__Written exercise__: Copy out all the entries below, swapping "Viewport" for "Window" wherever it occurs and leaving every other character as it is.

################

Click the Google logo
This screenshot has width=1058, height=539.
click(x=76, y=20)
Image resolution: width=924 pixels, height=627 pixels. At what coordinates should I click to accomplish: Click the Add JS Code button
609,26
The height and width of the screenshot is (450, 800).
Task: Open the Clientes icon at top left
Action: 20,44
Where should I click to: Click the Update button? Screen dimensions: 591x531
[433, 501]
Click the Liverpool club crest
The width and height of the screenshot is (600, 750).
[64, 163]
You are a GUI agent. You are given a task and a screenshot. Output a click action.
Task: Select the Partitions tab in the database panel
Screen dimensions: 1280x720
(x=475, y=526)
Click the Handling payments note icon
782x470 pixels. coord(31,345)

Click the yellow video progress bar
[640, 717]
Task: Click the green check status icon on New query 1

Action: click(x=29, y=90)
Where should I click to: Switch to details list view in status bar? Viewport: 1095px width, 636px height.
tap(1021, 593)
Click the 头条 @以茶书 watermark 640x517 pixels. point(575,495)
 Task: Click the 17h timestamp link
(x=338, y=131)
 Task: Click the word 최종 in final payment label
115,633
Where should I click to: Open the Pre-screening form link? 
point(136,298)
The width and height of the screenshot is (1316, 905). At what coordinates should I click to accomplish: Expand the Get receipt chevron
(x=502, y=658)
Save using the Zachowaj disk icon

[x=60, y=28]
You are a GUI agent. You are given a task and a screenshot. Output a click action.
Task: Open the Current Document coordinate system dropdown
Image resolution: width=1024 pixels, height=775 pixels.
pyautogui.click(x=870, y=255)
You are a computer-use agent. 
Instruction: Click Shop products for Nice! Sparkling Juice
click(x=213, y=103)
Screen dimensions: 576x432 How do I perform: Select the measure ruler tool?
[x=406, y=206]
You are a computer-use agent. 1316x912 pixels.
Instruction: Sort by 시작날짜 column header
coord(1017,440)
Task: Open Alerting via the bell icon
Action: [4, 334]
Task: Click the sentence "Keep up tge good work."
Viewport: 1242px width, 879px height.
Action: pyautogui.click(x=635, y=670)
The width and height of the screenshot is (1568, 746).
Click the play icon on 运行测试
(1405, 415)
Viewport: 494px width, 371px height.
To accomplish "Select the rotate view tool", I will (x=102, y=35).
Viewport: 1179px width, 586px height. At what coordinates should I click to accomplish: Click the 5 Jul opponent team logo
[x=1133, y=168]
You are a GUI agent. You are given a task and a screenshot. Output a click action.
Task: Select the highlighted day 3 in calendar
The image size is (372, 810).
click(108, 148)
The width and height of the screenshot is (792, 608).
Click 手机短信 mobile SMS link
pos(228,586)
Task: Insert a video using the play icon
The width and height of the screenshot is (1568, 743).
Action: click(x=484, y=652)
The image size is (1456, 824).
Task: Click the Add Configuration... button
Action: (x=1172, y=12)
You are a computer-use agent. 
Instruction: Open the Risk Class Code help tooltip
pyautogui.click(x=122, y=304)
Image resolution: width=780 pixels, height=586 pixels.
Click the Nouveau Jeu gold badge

################

__Solution for this task__:
Click the Google logo
This screenshot has width=1058, height=539.
click(x=76, y=20)
Image resolution: width=924 pixels, height=627 pixels. At what coordinates should I click to accomplish: Click the Add JS Code button
609,26
The height and width of the screenshot is (450, 800).
Task: Open the Clientes icon at top left
Action: 20,44
Where should I click to: Click the Update button? Screen dimensions: 591x531
[433, 501]
Click the Liverpool club crest
The width and height of the screenshot is (600, 750).
[64, 163]
You are a GUI agent. You are given a task and a screenshot. Output a click action.
Task: Select the Partitions tab in the database panel
Screen dimensions: 1280x720
(x=475, y=526)
Click the Handling payments note icon
782x470 pixels. coord(31,345)

Click the yellow video progress bar
[640, 717]
Task: Click the green check status icon on New query 1

Action: click(x=29, y=90)
Where should I click to: Switch to details list view in status bar? Window: 1095px width, 636px height.
tap(1021, 593)
Click the 头条 @以茶书 watermark 640x517 pixels. point(575,495)
 Task: Click the 17h timestamp link
(x=338, y=131)
 Task: Click the word 최종 in final payment label
115,633
Where should I click to: Open the Pre-screening form link? 
point(136,298)
The width and height of the screenshot is (1316, 905). At what coordinates should I click to accomplish: Expand the Get receipt chevron
(x=502, y=658)
Save using the Zachowaj disk icon

[x=60, y=28]
You are a GUI agent. You are given a task and a screenshot. Output a click action.
Task: Open the Current Document coordinate system dropdown
Image resolution: width=1024 pixels, height=775 pixels.
pyautogui.click(x=870, y=255)
You are a computer-use agent. 
Instruction: Click Shop products for Nice! Sparkling Juice
click(x=213, y=103)
Screen dimensions: 576x432 How do I perform: Select the measure ruler tool?
[x=406, y=206]
You are a computer-use agent. 1316x912 pixels.
Instruction: Sort by 시작날짜 column header
coord(1017,440)
Task: Open Alerting via the bell icon
Action: [4, 334]
Task: Click the sentence "Keep up tge good work."
Window: 1242px width, 879px height.
Action: pyautogui.click(x=635, y=670)
The width and height of the screenshot is (1568, 746).
Click the play icon on 运行测试
(1405, 415)
Window: 494px width, 371px height.
To accomplish "Select the rotate view tool", I will (x=102, y=35).
Window: 1179px width, 586px height. At what coordinates should I click to accomplish: Click the 5 Jul opponent team logo
[x=1133, y=168]
You are a GUI agent. You are given a task and a screenshot. Output a click action.
Task: Select the highlighted day 3 in calendar
The image size is (372, 810).
click(108, 148)
The width and height of the screenshot is (792, 608).
Click 手机短信 mobile SMS link
pos(228,586)
Task: Insert a video using the play icon
The width and height of the screenshot is (1568, 743).
Action: click(x=484, y=652)
The image size is (1456, 824).
Task: Click the Add Configuration... button
Action: (x=1172, y=12)
You are a computer-use agent. 
Instruction: Open the Risk Class Code help tooltip
pyautogui.click(x=122, y=304)
Image resolution: width=780 pixels, height=586 pixels.
Click the Nouveau Jeu gold badge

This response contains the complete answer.